Shumai is kind of like an open-faced steamed dumpling and is a popular dim sum item and street snack in Hong Kong. Typically it is filled with pork and shrimp but I've adjusted to a plant-strong morsel that I wanted to create with Thanksgiving flavors. These Four Happiness Dumplings "Si Xi Jia" 四喜饺 are next-level dumplings with pockets of finely chopped colorful toppings.

(Makes 15-16 dumplings, feel free to double the recipe)



1 cup (120g) flour

1/8 tsp turmeric

1/4 tsp salt, optional
1/4 cup (60ml) + 2 Tbsp just-boiled water


2 tsp neutral vegetable oil

10 oz (280g) mushrooms, finely chopped

1 celery rib, finely chopped, optional

1 garlic clove, minced

1 small shallot, finely chopped

1/2" (6mm) stem fresh ginger, grated

1 tsp salt

1-2 Tbsp flour, if needed


Anything goes here to fill up the pockets, you don't need very much (only about 2 tablespoons) but it needs to be very finely chopped.

Orange – carrot, bell pepper, sweet potato
Green – kale, broccoli stems, green beans
Purple – sweet potato, red cabbage
Red – Red pepper, cranberry sauce

Yellow – Butternut squash, corn


Thinly sliced carrot or radish rounds, or kale/cabbage leaves

  • Make the wrappers: In a large bowl, mix the flour, turmeric, and salt together. Keep stirring the flour whilst gradually pouring in the hot water and continue to stir until the mixture begins to form small clumps. Knead these clusters to form a large ball of dough. Turn this out onto a clean work surface and knead for 10 more minutes, or until it  becomes smooth and elastic (like Play Doh). If it's too wet and sticky, add a tablespoon of flour; If it's too dry, add another teaspoon of hot water. Place in an airtight jar and set aside for 20 minutes while you prepare the filling.

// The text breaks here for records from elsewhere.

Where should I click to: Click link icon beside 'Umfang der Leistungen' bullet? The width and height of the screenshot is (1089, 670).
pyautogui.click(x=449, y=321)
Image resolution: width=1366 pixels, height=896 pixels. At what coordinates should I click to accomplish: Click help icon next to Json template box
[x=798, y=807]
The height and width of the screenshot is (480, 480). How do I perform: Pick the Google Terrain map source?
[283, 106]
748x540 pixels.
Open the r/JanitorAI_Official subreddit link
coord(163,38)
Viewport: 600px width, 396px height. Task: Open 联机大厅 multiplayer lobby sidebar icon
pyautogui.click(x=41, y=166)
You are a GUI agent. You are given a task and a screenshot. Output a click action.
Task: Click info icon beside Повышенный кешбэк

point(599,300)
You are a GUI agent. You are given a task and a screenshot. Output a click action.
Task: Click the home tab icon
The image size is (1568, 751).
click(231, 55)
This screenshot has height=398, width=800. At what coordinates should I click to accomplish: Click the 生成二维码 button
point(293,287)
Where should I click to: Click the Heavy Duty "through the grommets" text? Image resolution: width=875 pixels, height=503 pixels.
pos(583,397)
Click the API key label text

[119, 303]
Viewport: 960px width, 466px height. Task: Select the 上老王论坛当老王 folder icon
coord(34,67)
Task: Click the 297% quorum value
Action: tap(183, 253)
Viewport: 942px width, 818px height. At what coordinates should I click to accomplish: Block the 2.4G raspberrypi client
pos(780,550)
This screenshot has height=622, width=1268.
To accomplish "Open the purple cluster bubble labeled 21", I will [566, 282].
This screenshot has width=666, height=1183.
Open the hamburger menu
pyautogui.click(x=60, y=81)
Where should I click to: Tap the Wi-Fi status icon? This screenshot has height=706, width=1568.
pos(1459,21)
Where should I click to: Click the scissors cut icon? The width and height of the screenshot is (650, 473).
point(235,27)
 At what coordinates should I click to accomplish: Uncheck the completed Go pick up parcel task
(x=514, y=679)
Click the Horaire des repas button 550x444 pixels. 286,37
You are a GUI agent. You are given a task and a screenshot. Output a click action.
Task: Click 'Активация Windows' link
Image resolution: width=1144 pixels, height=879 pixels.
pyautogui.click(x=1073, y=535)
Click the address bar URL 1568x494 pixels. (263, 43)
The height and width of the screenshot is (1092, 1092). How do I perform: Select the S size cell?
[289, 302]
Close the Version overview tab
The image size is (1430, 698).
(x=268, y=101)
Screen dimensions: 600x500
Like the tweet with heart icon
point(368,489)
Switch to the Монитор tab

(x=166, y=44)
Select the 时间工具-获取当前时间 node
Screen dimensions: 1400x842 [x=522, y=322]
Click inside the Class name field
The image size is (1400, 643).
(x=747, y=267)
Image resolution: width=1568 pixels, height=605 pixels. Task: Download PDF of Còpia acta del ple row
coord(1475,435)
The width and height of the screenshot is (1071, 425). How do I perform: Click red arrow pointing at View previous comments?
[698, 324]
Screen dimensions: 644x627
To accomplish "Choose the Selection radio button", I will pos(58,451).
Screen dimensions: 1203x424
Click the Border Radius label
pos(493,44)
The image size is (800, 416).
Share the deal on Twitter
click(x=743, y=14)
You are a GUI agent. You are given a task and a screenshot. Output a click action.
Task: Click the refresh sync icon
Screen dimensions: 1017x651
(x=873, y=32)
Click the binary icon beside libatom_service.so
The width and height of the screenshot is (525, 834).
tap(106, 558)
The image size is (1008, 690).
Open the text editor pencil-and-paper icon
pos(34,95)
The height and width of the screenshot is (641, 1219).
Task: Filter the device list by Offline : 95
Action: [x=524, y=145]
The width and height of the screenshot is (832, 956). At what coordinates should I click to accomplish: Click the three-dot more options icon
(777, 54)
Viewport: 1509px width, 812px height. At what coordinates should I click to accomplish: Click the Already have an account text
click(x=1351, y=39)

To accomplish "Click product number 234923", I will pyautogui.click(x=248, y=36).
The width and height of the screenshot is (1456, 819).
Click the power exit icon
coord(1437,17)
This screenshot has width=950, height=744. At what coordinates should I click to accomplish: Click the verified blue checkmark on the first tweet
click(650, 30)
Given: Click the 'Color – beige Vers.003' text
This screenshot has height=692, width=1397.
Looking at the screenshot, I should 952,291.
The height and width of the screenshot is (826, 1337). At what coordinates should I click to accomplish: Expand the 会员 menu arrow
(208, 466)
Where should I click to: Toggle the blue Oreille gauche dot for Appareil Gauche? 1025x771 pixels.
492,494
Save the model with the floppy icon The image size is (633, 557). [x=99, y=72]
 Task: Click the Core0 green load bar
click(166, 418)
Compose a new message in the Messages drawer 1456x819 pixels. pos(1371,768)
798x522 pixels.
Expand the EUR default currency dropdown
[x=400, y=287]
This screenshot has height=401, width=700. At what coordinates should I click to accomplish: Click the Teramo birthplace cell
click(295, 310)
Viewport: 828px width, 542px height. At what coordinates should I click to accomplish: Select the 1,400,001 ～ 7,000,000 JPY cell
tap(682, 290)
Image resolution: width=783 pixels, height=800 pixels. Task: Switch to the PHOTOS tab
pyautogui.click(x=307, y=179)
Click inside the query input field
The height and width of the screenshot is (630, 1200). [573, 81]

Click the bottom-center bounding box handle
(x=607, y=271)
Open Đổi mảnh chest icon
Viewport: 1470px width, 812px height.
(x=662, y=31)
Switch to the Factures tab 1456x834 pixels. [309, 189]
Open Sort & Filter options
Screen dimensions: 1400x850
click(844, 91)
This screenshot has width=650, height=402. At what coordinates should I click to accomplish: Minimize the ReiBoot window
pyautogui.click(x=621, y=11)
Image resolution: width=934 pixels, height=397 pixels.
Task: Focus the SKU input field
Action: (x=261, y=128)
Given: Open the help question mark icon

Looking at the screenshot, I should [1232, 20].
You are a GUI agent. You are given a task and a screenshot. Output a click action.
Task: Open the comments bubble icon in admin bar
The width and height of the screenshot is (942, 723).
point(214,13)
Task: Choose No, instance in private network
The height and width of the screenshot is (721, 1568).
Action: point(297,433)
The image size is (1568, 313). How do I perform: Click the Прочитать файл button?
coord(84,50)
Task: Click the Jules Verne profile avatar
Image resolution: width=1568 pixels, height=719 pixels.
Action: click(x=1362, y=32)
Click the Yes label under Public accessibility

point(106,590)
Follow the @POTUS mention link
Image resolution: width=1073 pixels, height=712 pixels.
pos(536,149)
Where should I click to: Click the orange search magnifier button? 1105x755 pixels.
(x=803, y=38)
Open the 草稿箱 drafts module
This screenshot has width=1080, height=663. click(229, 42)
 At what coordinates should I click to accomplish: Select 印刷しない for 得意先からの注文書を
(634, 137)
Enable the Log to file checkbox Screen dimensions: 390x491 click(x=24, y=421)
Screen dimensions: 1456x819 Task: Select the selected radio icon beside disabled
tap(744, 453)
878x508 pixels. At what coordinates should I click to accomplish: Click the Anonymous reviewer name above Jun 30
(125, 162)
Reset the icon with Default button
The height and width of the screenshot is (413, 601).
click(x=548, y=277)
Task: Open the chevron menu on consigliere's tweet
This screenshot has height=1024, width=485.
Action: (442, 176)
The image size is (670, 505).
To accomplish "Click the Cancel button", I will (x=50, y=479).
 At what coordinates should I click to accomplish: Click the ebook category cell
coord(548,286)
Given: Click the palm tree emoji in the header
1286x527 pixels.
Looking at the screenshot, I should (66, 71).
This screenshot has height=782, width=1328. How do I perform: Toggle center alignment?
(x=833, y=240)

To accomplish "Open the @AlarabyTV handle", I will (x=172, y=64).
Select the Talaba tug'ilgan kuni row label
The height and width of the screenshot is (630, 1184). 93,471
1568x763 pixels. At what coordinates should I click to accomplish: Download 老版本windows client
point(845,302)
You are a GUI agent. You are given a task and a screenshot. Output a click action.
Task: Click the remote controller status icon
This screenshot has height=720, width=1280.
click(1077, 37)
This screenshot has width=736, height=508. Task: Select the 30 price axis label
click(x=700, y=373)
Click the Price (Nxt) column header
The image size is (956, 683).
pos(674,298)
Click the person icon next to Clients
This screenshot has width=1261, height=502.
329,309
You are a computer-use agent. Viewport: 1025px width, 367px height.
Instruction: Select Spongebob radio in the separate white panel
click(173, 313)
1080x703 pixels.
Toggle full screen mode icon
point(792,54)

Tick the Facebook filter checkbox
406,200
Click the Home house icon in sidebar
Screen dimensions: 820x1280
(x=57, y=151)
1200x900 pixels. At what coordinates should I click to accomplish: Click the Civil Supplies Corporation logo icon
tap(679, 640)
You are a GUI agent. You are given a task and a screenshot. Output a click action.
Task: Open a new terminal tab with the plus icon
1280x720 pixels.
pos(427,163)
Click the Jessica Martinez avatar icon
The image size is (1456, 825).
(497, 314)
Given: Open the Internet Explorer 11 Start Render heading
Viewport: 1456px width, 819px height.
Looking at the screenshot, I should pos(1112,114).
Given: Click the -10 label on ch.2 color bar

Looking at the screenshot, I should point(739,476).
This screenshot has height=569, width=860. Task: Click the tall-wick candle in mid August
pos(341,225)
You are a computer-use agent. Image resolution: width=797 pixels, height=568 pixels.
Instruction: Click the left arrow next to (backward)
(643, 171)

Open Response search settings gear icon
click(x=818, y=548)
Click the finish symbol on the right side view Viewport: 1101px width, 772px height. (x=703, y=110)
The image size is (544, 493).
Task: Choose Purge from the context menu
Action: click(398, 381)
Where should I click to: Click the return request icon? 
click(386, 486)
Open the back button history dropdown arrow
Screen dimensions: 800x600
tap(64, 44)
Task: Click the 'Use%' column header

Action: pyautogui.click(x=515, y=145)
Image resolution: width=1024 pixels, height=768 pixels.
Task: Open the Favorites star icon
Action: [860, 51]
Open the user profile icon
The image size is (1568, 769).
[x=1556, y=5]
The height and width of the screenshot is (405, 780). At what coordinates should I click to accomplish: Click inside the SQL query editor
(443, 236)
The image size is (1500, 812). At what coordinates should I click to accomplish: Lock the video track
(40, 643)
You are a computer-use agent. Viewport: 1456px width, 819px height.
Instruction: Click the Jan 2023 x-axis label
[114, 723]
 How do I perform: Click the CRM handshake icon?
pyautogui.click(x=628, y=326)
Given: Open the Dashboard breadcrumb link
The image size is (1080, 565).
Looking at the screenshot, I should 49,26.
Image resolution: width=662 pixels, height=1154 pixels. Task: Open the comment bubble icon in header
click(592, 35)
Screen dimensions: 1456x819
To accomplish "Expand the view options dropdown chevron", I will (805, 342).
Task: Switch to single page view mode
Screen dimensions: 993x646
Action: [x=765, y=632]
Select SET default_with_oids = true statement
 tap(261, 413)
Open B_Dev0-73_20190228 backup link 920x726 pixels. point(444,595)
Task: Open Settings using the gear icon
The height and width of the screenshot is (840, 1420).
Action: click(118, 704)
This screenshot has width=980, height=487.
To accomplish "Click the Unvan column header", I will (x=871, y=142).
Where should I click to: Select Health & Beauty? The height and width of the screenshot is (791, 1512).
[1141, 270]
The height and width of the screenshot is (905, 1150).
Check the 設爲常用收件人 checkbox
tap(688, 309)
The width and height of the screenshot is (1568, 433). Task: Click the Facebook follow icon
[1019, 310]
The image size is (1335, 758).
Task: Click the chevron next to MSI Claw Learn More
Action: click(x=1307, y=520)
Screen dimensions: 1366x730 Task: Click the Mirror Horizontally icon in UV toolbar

  • Make the filling: Warm a large, dry skillet over high heat and coat the pan with oil. Add all the filling ingredients and sauté for 3 to 5 minutes until the moisture from the vegetables evaporate. You don't want it to be too wet or your dumplings will fall apart. If there's excess liquid, either add flour to absorb the moisture, and/or let the mixture cool in a fine-meshed sieve to drain. Let the mixture cool completely before assembling the dumplings.

  • On a clean, lightly floured work surface, roll the wrapper dough into a long, skinny piece about 1-inch in diameter and divide it into 16 equal pieces. Keep these pieces in the jar so they don't dry out while you're assembling the dumplings.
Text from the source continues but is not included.